3) No iteration may have more than 50% of it's work be "must have" features
Setting this rule on iteration planning has two purposes. First, it again puts pressure on the stakeholders to be clear about what "must" be delivered versus what can be cut if the team runs into difficulty, reducing the chance of scope creep showing up late (scope creep is almost always accompanied with claims of "we have to have this, can't ship without it").
Second, having this "50%" buffer in place does allow for mid-iteration course corrections. It's not a recommended approach in that it violates the "focus" principle but is a useful tool for teams still working on building trust with the stakeholders that they can course-correct as much as they see fit after the current iteration.
4) Tasks, iterations and releases all must have clearly defined rules of what "done" means.
Having clear rules about what it means to be done with a task, an iteration, or even the release greatly facilitates the process of providing visibility into the current status of a development effort. It also goes a long way towards solving the problem of different roles not interacting effectively because in almost every case part of the definition of "done" for tasks and even iterations involves direct interaction between different roles on the project. For example, in our project an iteration isn't done until two things happen - QA approves the work performed in the release, and the product of the current iteration is delivered directly to stakeholders.

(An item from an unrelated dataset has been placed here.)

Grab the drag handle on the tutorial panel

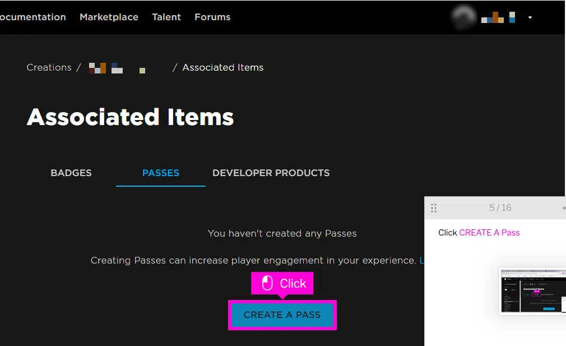(x=434, y=207)
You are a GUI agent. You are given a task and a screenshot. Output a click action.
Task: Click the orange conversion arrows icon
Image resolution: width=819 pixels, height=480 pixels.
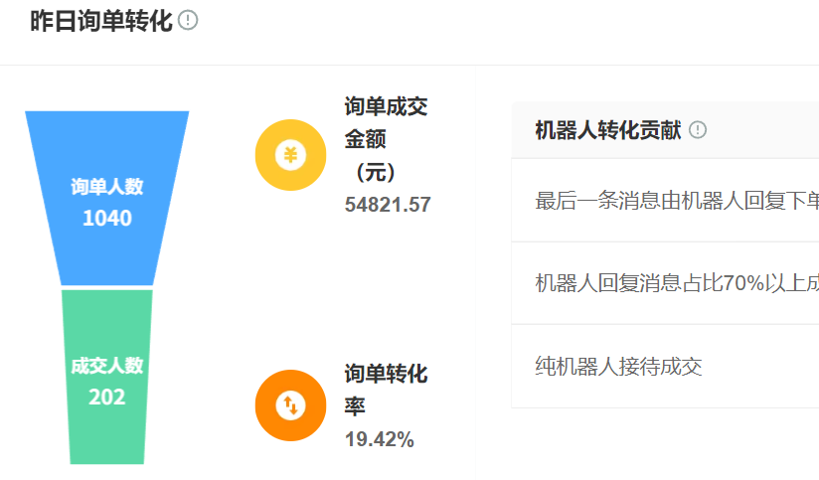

Contrary to appearances, the point of this compare and contrast exercise isn't to strut my agile plumage. Take any 5 agile gurus, and they'll have at least 10 different opinions about how best to address the pains of the team, 20 if you let them iterate.
The real point was to illustrate the value of having a methodology tuning tool in your agile toolbox. As stated previously, no two products and/or teams will ever be the same, why would we expect our methodology to be any different?